RECORDS SHOWN Block Start

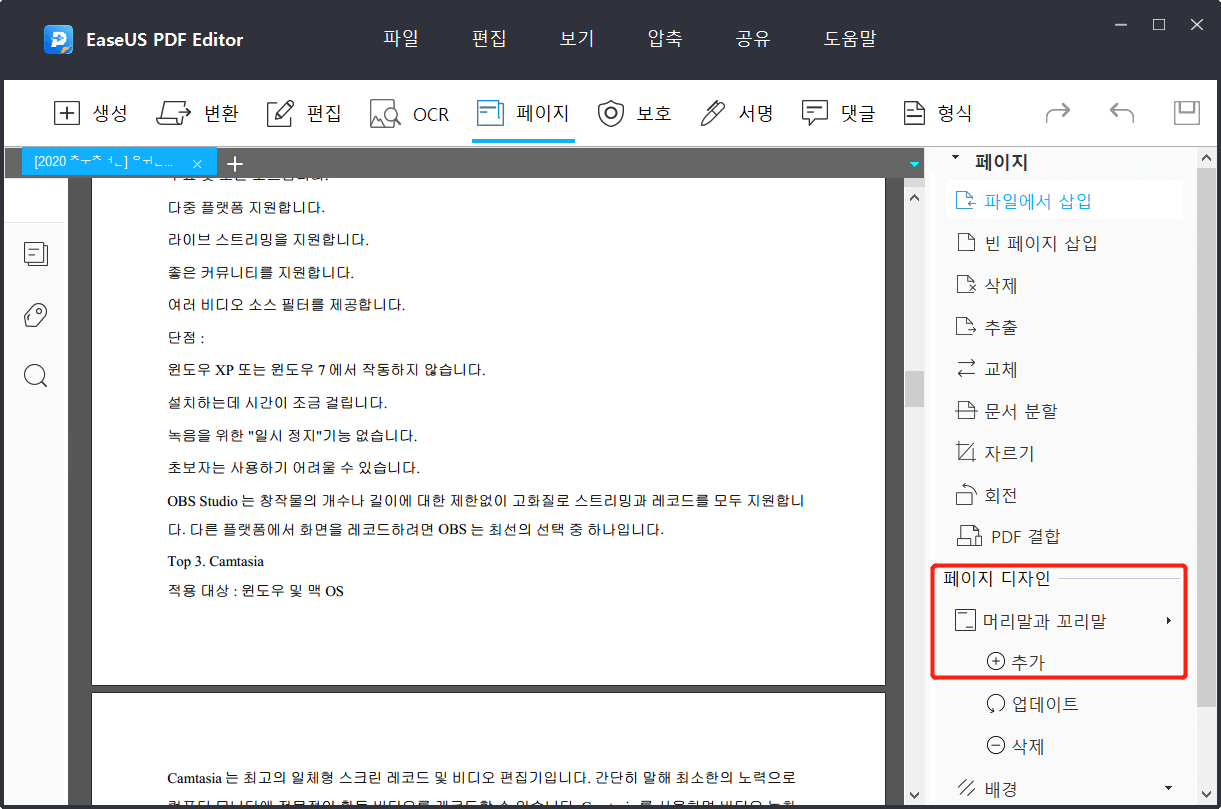Switch to the 편집 (Edit) menu

point(489,39)
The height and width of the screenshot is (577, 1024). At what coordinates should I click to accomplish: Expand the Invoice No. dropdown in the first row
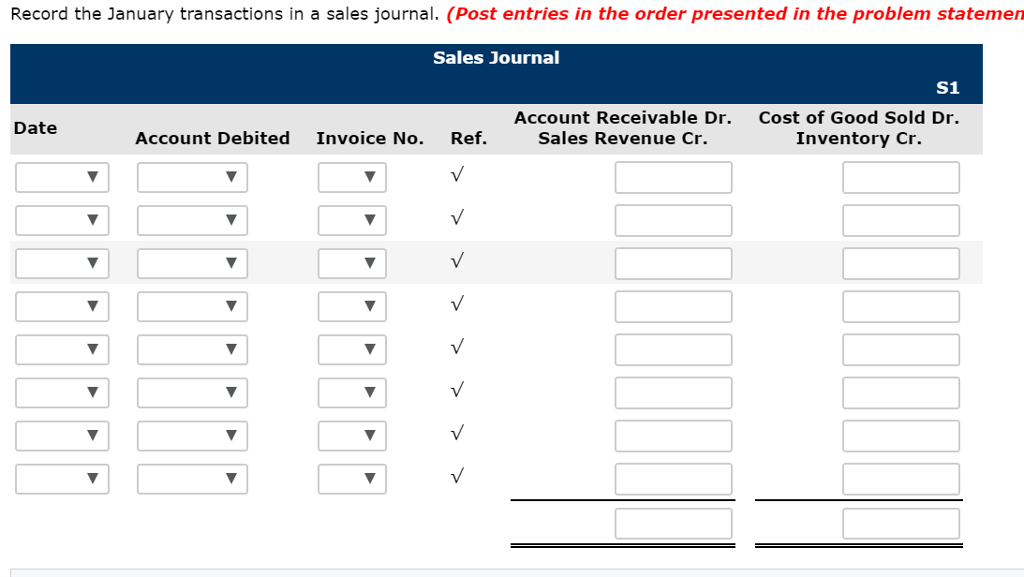(352, 177)
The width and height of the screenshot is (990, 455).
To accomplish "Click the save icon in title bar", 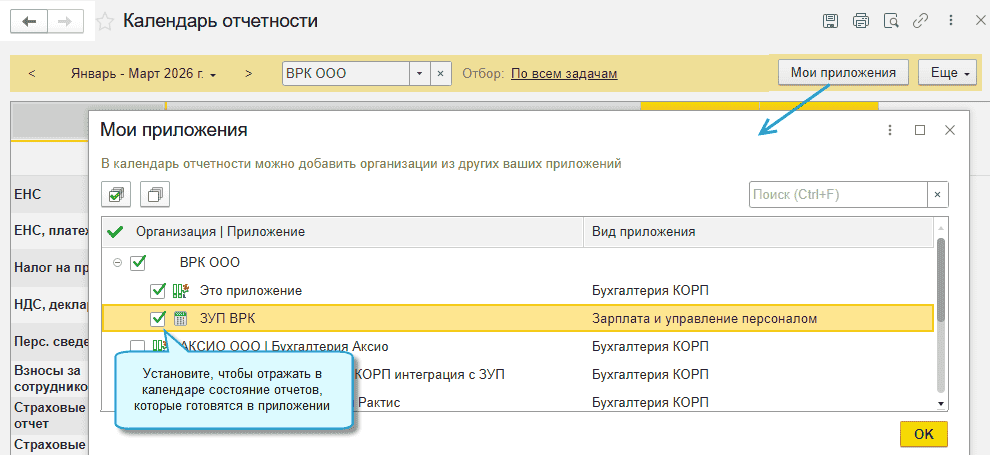I will [830, 20].
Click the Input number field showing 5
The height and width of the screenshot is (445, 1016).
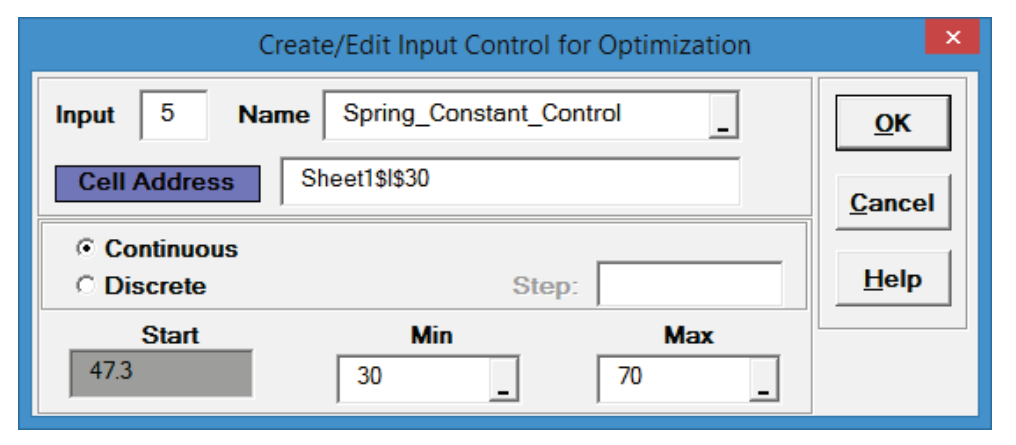[x=174, y=114]
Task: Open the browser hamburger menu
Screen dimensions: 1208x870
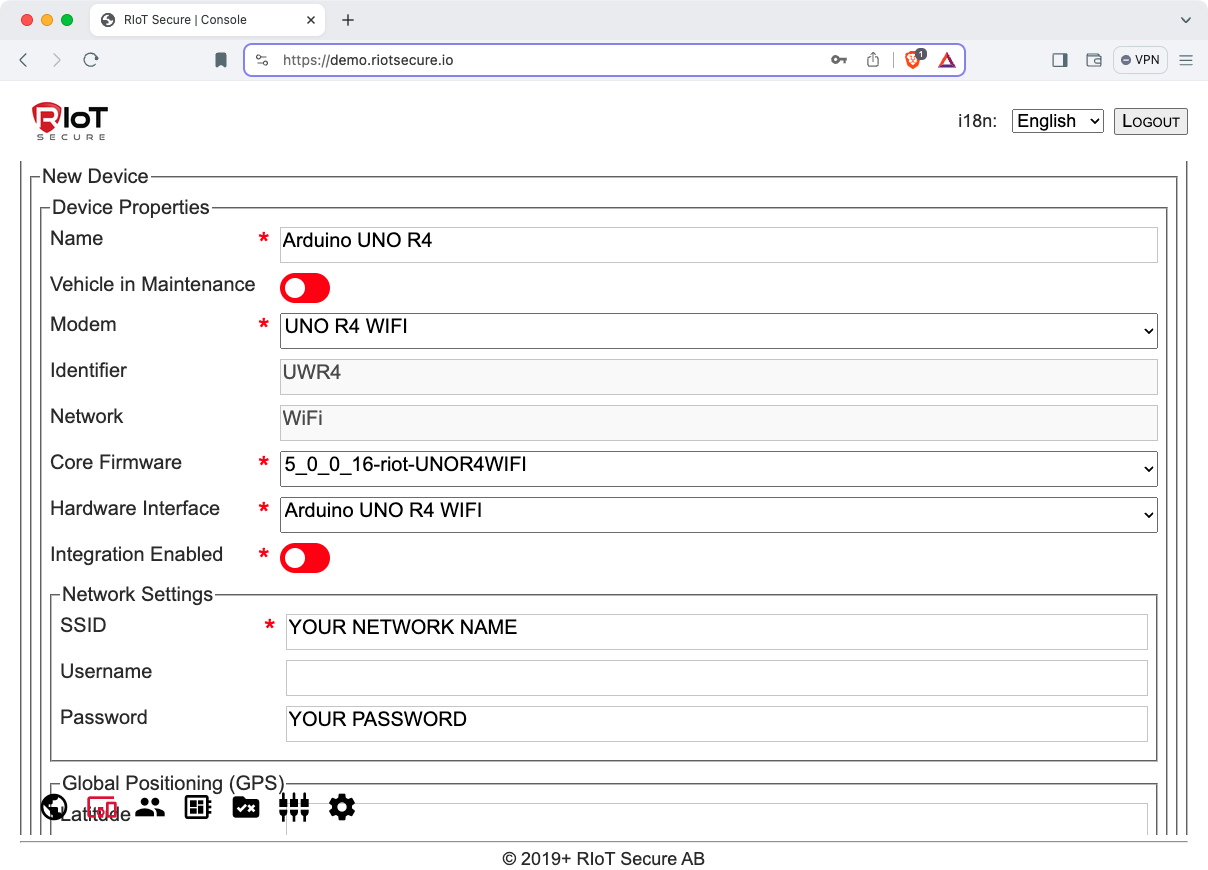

RECORDS SHOWN Block End

* TASK *
Retype exactly, please, the span from the line holding "Click the Input number field showing 5" through the closing line of the data, both ends included, without the pictures.

* TASK ANSWER *
Click the Input number field showing 5
The height and width of the screenshot is (445, 1016).
[x=174, y=114]
Task: Open the browser hamburger menu
Screen dimensions: 1208x870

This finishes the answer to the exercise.